Start of RECORDS FOR THIS EXERCISE

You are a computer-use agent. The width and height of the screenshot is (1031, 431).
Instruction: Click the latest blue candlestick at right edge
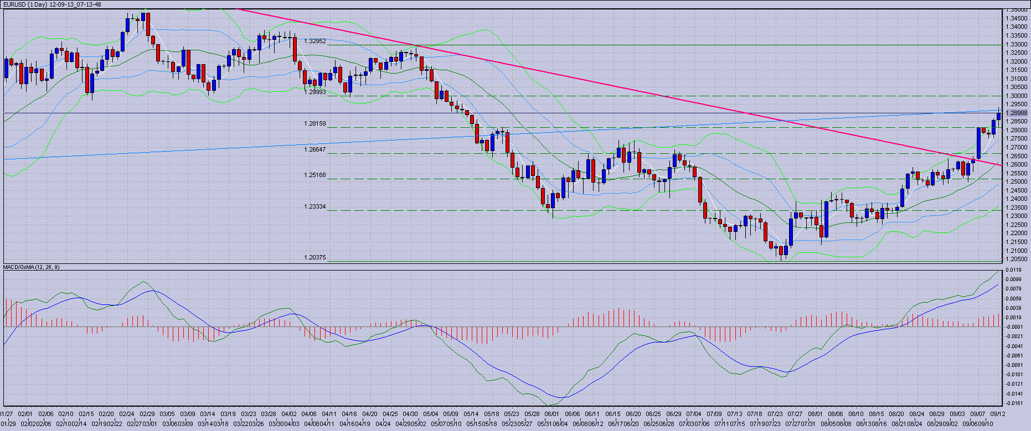pyautogui.click(x=998, y=115)
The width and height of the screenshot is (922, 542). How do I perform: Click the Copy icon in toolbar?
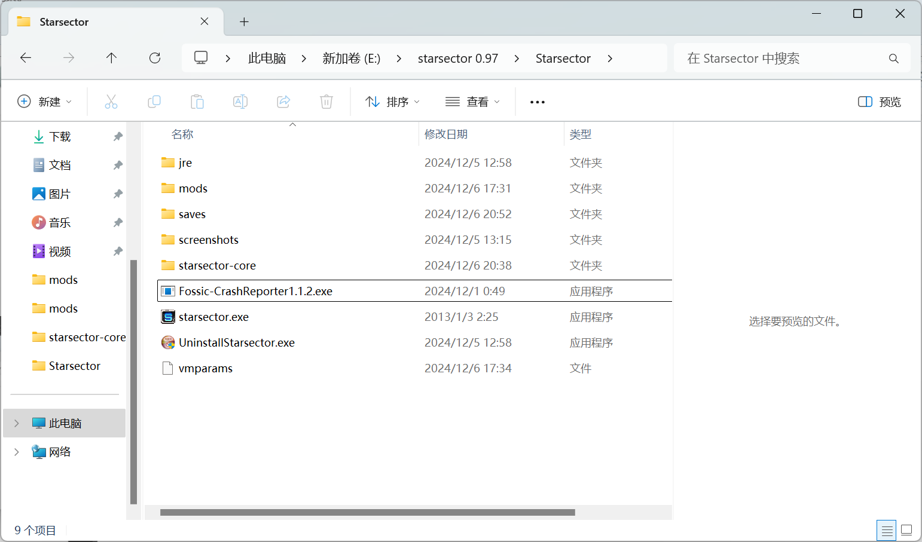pos(154,102)
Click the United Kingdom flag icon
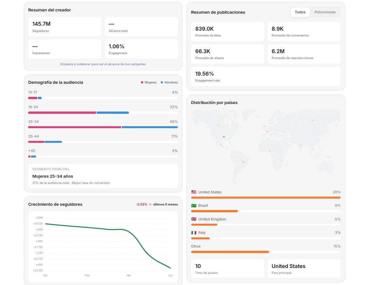 [194, 219]
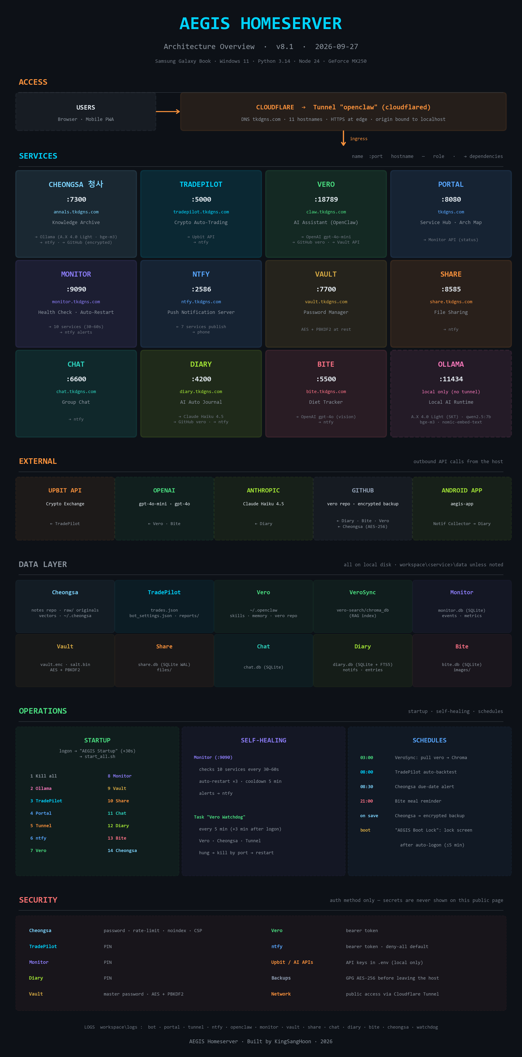Open the NTFY push notification card
The width and height of the screenshot is (522, 1057).
click(201, 304)
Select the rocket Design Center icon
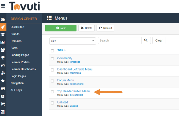This screenshot has height=116, width=179. click(3, 27)
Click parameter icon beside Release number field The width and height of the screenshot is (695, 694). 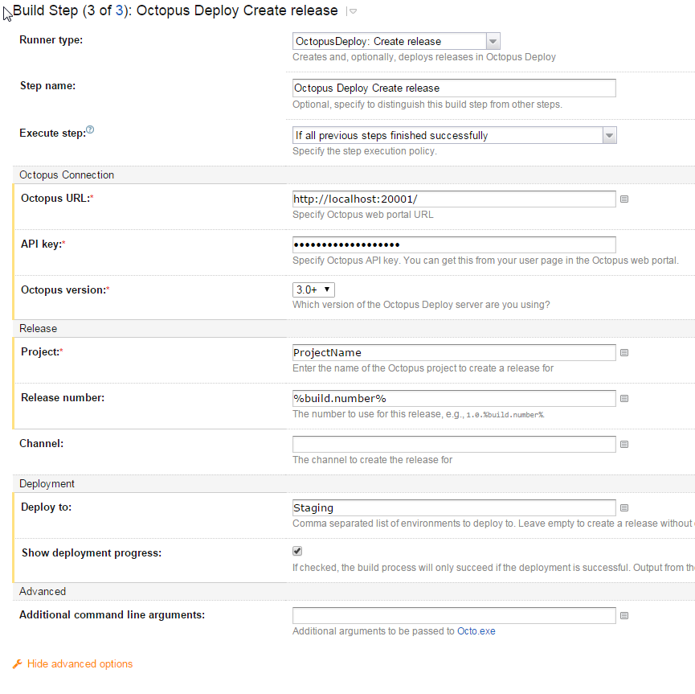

End of RECORDS FOR THIS EXERCISE

WHAT YOU WILL DO –
Your reply should hold only the lines running from the one with "Click the United Kingdom flag icon" to the end of the data above, set down exactly, pictures omitted.

EXERCISE SOLUTION –
Click the United Kingdom flag icon
 [194, 219]
Open the NTFY push notification card
The width and height of the screenshot is (522, 1057).
click(201, 304)
Select the rocket Design Center icon
This screenshot has height=116, width=179. click(3, 27)
Click parameter icon beside Release number field The width and height of the screenshot is (695, 694). 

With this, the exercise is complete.